任意調査と強制調査(マルサ)の違いを最初に整理する

税務調査の連絡を受けたとき、最初に見るべきなのは目的・権限・刑事リスクです。

税務署や国税局から連絡が来たときは、まず行政指導、通常の税務調査、国税局査察部門による強制調査を分けて考えることが重要です。通常の税務調査は申告内容を確認する行政上の手続であり、マルサと呼ばれる査察調査は悪質な脱税の嫌疑を解明し、検察官への告発を視野に入れる犯則事件の調査です。

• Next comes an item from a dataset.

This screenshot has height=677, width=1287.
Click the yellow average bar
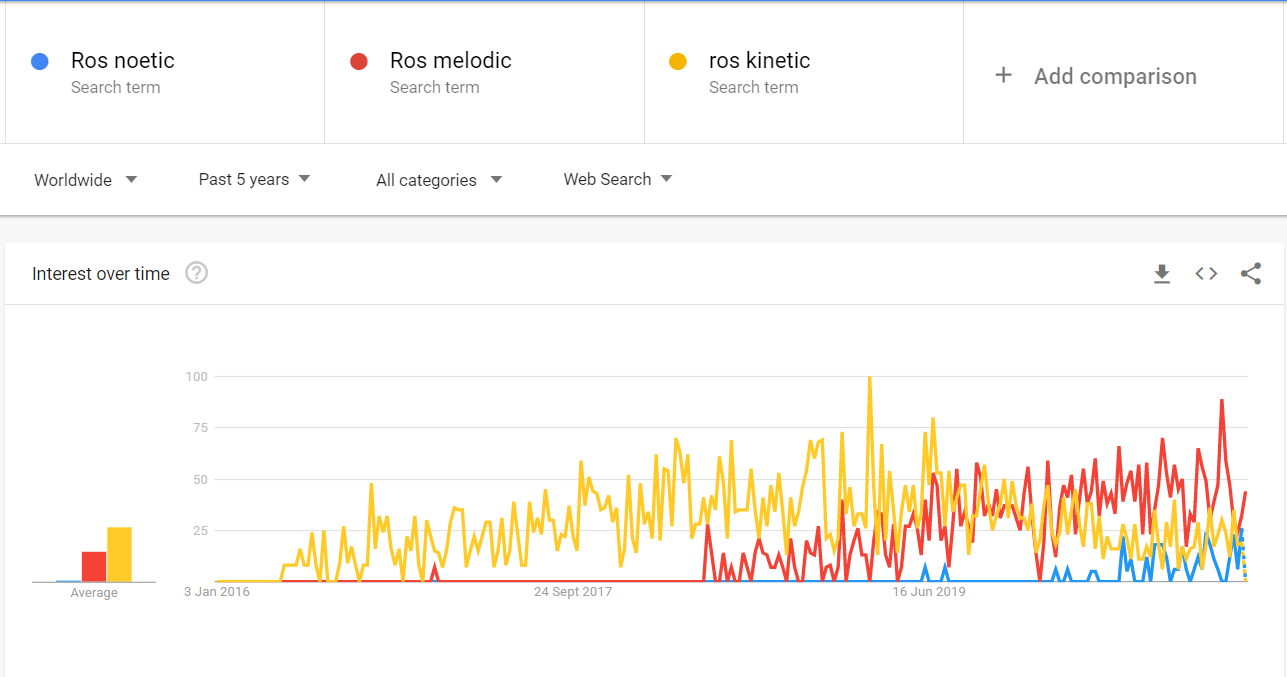(120, 555)
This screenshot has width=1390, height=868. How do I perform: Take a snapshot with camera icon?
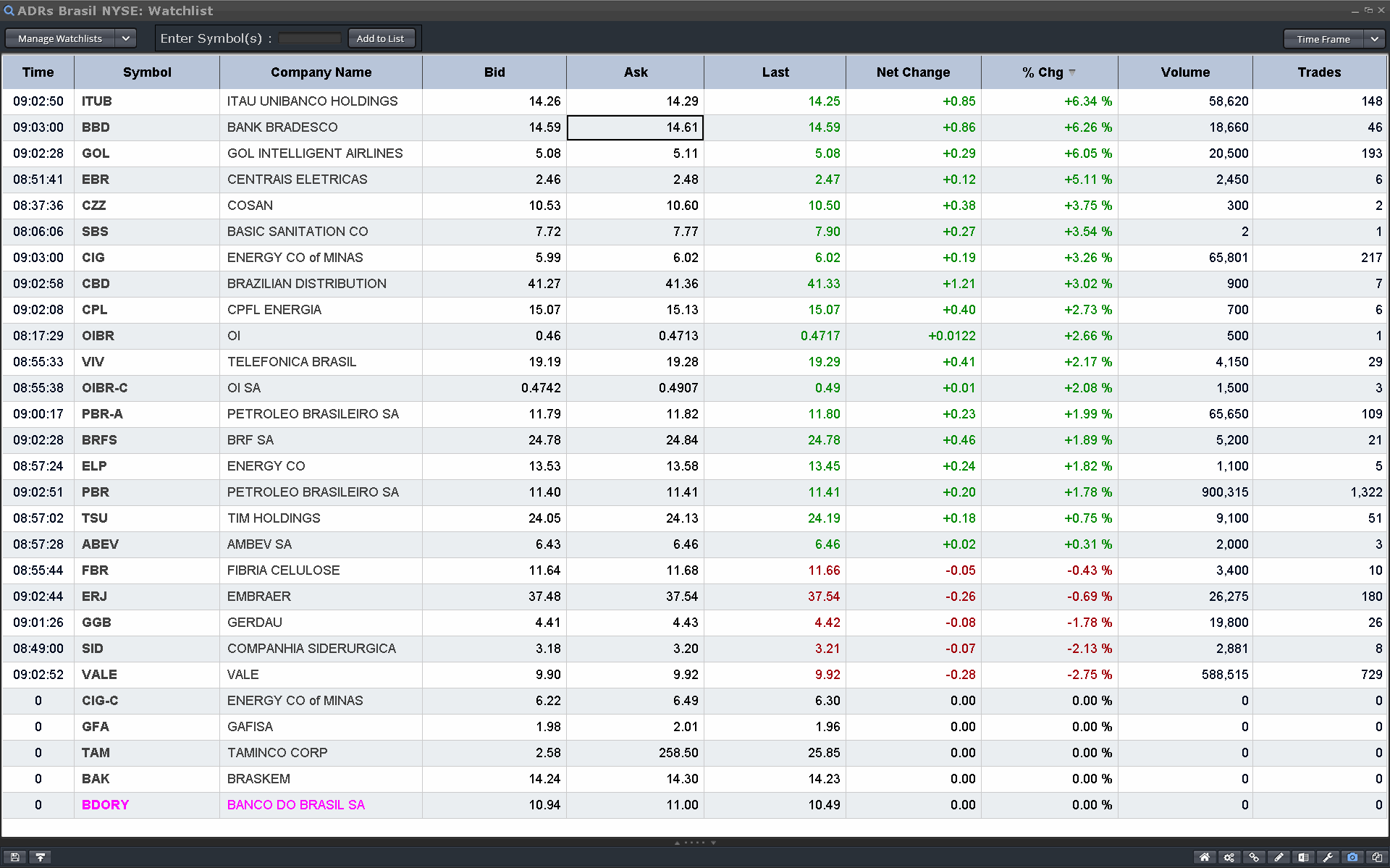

次の重要ポイントは、このページ全体で扱う結論を一つにまとめたものです。目的の違いを先に押さえると、帳簿や電子データへの対応、修正申告の判断、弁護士と税理士の役割分担を読み違えにくくなります。読者は「行政上の確認」か「刑事責任に近い調査」かという軸で読み取ってください。

最大の違いは目的と権限です

任意調査は課税標準や税額を確認するための行政調査です。強制調査(マルサ)は犯則事実の解明と刑事告発を見据え、裁判官の許可状に基づく臨検・捜索・差押えが問題になります。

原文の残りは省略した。